5曲目“Liberty&Gravity ”。ライブで何回か聴いたときの印象はフォークルの“コブのない駱駝”。繰り返し聴くほどに味が出てくるというか,構成を記憶にとどめたくなる。今回のアルバム全体に感じたのは,点描を拡大してそこに自然と注意を向けてしまうような音の構成の妙だと思う。
点描画は,もちろん全体を見せるための手法をいうわけで,そのまま音楽に置き換えるとスティーブ・ライヒのミニマル音楽や新生King Crimsonの中心となる曲だろう。
しかし,点描画もライヒもKing Crimsonも,拡大して構成の妙を目的に作品が生み出されているわけではない。今回のアルバムが奇矯なのは,だから点描画的なアプローチで,ミュージックコンクレートやサンプリングと同等の面白さを盛り込むことが意図的に試みられているからだろう。

6曲目“しゃぼんがぼんぼん”。“日本海”と同じく,「なう」という歌詞が,オノマトペのように用いられているのが面白い。小説では昔からオノマトペを用いた文章が稚拙だとされることがあって,夢野久作やたぶん宮沢賢治も,辛辣に批評されたはず。
でも,「なう」に,「なう」にさえ,なにがしかの情感を封じ込められることは発見。

50歳からの赤い公園

会社帰りに立ち寄った近くの書店ではFMが流れている。聴こえてきたのは荒井由実の“晩夏(ひとりの季節)”。NHKの銀河テレビ小説がよかった時代を思い出す。DJも同じことを言う。

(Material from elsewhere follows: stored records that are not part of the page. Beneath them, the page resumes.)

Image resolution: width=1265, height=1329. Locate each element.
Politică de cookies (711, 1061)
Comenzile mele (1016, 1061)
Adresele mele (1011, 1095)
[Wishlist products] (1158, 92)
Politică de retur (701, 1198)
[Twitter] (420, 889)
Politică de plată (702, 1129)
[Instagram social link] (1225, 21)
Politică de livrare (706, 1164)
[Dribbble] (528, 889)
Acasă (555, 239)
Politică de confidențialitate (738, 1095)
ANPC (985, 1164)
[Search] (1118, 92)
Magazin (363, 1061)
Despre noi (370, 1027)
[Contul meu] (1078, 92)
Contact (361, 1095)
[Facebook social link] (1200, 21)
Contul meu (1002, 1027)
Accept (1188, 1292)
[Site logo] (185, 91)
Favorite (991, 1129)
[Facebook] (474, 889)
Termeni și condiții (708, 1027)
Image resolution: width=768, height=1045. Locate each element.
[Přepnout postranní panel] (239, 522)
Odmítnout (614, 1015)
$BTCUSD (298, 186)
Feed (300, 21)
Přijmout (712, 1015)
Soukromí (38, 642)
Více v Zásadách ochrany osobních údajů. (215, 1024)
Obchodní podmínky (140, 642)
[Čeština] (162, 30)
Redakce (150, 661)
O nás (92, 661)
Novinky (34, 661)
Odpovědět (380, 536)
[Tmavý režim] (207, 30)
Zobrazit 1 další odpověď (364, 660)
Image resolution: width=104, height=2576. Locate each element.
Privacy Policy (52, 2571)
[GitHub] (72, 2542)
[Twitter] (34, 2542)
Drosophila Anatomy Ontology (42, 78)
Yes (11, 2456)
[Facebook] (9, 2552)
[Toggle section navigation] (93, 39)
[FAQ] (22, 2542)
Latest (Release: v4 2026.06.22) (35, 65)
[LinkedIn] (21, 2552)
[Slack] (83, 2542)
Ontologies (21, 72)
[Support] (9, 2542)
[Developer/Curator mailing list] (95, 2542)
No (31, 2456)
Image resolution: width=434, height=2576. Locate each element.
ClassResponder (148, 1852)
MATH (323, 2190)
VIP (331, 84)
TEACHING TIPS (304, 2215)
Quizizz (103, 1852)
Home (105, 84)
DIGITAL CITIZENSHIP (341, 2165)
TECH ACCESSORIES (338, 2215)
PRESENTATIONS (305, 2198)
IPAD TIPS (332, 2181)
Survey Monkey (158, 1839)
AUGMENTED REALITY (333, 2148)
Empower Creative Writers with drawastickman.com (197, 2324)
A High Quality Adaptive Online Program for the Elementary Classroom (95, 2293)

赤い公園のアレンジ,演奏のセンスが,目にしたインタビューに登場するバンド,歌手とどうしても結びつかない。あぶらだことかP-MODELとか,キャプテン・ビーフハートとか,そういう固有名詞が登場するのを期待しても一向に出てきはしない。先日も昌己と飲みながら「“ひつじ屋さん”の出だしはどう考えても“カルカドル”だよな」とか「ニューウェイヴを経過していないとは思えない」とか話したばかりだ。

新譜を聴いて,13曲目“お留守番”で,ようやく荒井由実っぽいなと感じた。エレクトロニカを交えた展開はまあ独壇場。

繰り返し聴いてしまうのはオーラスの“木”。思い出したのはSiouxsie And The Bansheesの“Love Out Me”なのだけど,“木”のほうが情報量が圧倒的に多いし,格好よさは数段上だ。

赤い公園の楽曲の多様さはビジュアル系の多様さだ,と感じたのはあながち間違いでないと思う。ラルク・アン・シエルをきちんと聴いたことはないけれど,シングル曲がかかったときに,おやっと引っかかるところが似ている。ラルク・アン・シエルはCDを買おうと思ったことは一度もないのだから,赤い公園には,さらに何かあるに違いない。